Yes, I agree tweaking my deck’s azimuth to match the recording would be the ideal fix. Call me lazy, but the mono mix exhibits conspicuous comb-filtering long before the individual channels do. Moreover, if the HF rolloff were due mainly to the azimuth error, the two channels would still be reasonably matched. I suspect it’s usually a combination of a dirty record head and a poor quality cassette. I note your point that matching my azimuth to the tape would reduce the amount of fiddling I have to do later, and agree with that too.
Koz - Did the above answer your question re: applying an averaged HF correction?
I advised de-skewing the channels near the middle of the tape for a reason: Some recorder/cassette combinations produce a skew that varies from start to finish of a tape side. One suspect here is the tension sensing probe that some low-end decks use to detect end-of-tape, but that’s a guess - I haven’t done any research. My thinking is if the probe is off-center or tilted, or if it pushes the tape against the cassette housing and the housing isn’t perfectly flat in that spot, it strains the tape nonuniformly and can skew the tape in azimuth. Then if the tape tension varies with radius on the supply spindle, the skew will vary.
I should add three points here:
1: Listening to or examining the result after de-skewing in the middle will tell you whether you ought to divide the side into multiple clips and de-skew them individually.
2: If the skew is fluctuating as the supply spindle turns there’s no point in combining the channels at all - you’ll still get that mini-flanging effect throughout, which is more annoying than the hiss.
3: Combining the channels has another benefit besides 3 dB improvement in s/n ratio: Minor tape dropouts that aren’t due to mechanical damage are often not coincident in both channels. A 6 dB dropout is not as bad as a 60 dB dropout, and if you combine the channels after fixing the ones that can be fixed you’ll have fewer of them.

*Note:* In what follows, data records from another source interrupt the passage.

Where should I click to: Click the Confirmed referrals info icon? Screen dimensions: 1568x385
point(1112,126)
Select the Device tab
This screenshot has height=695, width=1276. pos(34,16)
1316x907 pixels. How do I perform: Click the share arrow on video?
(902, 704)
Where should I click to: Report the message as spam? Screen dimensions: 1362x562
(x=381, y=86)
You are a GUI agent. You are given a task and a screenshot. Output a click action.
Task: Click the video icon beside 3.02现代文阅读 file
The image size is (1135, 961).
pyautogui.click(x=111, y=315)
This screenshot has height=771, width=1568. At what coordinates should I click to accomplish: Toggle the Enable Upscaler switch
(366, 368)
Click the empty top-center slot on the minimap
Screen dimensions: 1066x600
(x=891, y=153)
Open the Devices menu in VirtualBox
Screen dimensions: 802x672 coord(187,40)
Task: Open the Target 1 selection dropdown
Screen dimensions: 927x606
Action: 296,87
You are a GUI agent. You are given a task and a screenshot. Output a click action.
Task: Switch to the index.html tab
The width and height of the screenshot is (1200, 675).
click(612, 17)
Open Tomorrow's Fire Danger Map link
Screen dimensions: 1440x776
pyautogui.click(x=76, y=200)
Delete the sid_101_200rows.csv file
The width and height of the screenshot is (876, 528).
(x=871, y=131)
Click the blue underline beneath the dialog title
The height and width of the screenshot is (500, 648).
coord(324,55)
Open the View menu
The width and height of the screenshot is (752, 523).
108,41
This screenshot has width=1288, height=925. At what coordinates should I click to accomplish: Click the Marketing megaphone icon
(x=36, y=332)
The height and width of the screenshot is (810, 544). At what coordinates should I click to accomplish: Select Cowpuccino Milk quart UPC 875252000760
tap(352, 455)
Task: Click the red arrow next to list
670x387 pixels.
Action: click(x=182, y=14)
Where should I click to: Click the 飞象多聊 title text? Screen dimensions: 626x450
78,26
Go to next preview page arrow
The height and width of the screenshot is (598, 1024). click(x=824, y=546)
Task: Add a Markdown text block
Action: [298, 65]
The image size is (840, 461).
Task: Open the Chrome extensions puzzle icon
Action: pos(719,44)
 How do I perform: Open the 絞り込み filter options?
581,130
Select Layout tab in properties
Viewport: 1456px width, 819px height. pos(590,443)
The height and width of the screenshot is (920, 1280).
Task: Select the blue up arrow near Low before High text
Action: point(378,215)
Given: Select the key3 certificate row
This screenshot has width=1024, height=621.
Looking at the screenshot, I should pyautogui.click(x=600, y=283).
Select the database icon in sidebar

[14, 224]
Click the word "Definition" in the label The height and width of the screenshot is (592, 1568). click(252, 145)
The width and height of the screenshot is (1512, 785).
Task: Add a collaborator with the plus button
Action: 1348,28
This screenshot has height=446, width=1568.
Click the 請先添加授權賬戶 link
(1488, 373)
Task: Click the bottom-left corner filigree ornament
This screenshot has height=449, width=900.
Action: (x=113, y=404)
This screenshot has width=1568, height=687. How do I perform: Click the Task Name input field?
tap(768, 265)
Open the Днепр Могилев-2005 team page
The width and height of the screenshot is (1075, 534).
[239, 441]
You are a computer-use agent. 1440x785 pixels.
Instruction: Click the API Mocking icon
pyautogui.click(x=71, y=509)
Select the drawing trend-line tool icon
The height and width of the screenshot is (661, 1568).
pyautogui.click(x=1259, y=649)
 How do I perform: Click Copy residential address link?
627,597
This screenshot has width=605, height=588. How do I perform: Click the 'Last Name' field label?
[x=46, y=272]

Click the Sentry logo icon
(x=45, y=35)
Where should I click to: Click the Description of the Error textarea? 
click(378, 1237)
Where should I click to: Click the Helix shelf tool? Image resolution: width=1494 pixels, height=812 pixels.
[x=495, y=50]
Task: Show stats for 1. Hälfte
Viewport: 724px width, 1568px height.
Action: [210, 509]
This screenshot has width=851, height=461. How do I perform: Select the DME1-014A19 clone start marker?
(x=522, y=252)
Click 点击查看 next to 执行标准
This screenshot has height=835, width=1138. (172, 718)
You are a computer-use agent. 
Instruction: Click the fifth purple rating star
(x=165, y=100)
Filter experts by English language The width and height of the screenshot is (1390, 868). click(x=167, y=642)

BTW, I’ve found that a single frequency is not the best test signal for tweaking azimuth, even though that’s what standard test tapes have. Sometimes the central peak occurs at slightly different settings in the two channels (maybe head mfg tolerances, who knows?). If I’m using a standard test tape (used to have one, lost track of it years ago) I split the difference with the max amplitude adjustment and then put a scope on the output and matched the phase of the two channels. Back then, I had a basic single-channel scope so I used the Lissajous test: Put one channel on vertical and the other on horizontal and adjust for a diagonal line on the screen sloping up and to the right. If you don’t have a scope, you might have a way to measure the differential voltage across the two channels and null that out. Monoural white noise, however, provides a very sensitive test. When the two channels are combined, the azimuth can be set quickly and very accurately by listening - no need even to meter the output. Besides, it just makes sense to be tweaking out the effect to which the ear is most sensitive, using a test signal that maximizes it. If you prefer instrumentation and have a scope, you can still use the Lissajous test on white noise and you don’t have to search for the global max among multiple peaks.